German crime television series

Stubbe – Von Fall zu Fall (at the beginning only called Von Fall zu Fall and sometimes only called Stubbe) is a German crime detective television series starring Wolfgang Stumph as detective Stubbe. It is being broadcast on ZDF, the second German public television channel since 1995.

==Synopsis==
Stubbe chronicles the life of Wilfried Stubbe (Wolfgang Stumph), a Hamburg police detective, in a both work- and family-related way. Stubbe lives with his daughter Christiane (Stephanie Stumph), his wife Caroline (Marie Gruber/Renate Krößner) — until the character's death in the episode "Auf Liebe und Tod" — and his aunt-in-law Charlotte (Margret Homeyer); the family moved to Hamburg from his hometown of Dresden at the beginning of the series. Together with his colleague Bernd Zimmermann (Lutz Mackensy), Stubbe has to solve a variety of criminal acts committed in all circles of the Hamburg society.

==Production==
Stubbe is produced in Hamburg. The house in which Stubbe lives is located in the district of Moorfleet directly at the dike. Apart from Hamburg, other locations were used to film some sequences, for example Boizenburg and Dresden.

==Characters==
- Wolfgang Stumph as Wilfried Stubbe - Stubbe is the main focus of the show. He is a quiet and professional detective with the Hamburg police with a sense of humor. Unlike his colleague, Zimmermann, Stubbe is more receptive to emotions who often trusts his gut. After his wife's death, he has a hard time trying to cope with the new role as a widower.
- Lutz Mackensy as Bernd Zimmermann - Zimmermann is Stubbe's counterpart and colleague. Unlike Stubbe, he prefers to deal with facts.
- Marie Gruber and Renate Krößner as Caroline Stubbe - Stubbe's wife and mother of Christiane.
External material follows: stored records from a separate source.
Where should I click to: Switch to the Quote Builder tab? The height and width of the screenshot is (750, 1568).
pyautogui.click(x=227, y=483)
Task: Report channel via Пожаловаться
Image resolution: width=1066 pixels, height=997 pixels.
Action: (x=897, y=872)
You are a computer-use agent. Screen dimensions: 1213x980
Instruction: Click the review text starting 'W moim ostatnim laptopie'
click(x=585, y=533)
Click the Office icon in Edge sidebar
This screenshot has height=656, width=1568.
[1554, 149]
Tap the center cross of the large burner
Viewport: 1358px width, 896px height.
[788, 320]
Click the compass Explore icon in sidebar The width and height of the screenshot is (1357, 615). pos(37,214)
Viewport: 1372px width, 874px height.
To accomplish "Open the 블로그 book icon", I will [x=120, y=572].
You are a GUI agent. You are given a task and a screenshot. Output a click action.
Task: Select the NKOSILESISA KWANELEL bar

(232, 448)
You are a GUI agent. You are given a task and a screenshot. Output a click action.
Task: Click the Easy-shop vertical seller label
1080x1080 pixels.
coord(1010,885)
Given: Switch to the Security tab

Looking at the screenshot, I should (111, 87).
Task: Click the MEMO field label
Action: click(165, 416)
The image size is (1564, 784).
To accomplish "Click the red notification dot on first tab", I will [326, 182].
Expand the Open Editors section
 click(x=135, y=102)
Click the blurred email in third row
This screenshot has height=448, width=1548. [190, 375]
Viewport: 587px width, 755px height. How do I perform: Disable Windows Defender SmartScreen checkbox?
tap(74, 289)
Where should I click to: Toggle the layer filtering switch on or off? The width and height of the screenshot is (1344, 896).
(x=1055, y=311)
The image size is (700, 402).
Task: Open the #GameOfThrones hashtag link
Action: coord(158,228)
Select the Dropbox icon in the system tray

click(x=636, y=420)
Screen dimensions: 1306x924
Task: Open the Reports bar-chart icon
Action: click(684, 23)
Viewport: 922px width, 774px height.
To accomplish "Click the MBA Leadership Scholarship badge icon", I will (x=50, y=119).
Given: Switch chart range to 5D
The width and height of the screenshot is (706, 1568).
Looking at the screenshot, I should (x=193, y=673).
She works as a saleswoman in the beginning but then founded her own business. She dies due to an embolism after being hit by a car in the episode Auf Liebe und Tod.
- Stephanie Stumph as Christiane Stubbe - Christiane is Stubbe's daughter. After the death of her mother, she moves out and begins to study journalism.
- Margret Homeyer as Charlotte Hoyn - Charlotte is Caroline's aunt who goes on to live with Stubbe. She often has weird hobbies and her character serves as a running gag in the show.

==Reception==
Stubbe is the most successful ZDF detective series, with 6-7 million viewers on average and 15-20% market share. The series has been praised for the way it displays a police inspector with real family troubles to handle. Wolfgang Stumph has received several awards for his portrayal of Stubbe, amongst them the Bayerischer Fernsehpreis in 2004.

Since the median age of the ZDF audience is 58, Stubbe has successfully been used to attract younger audiences with storylines that focus more on the problems of teenagers and almost half its audience is younger than 50.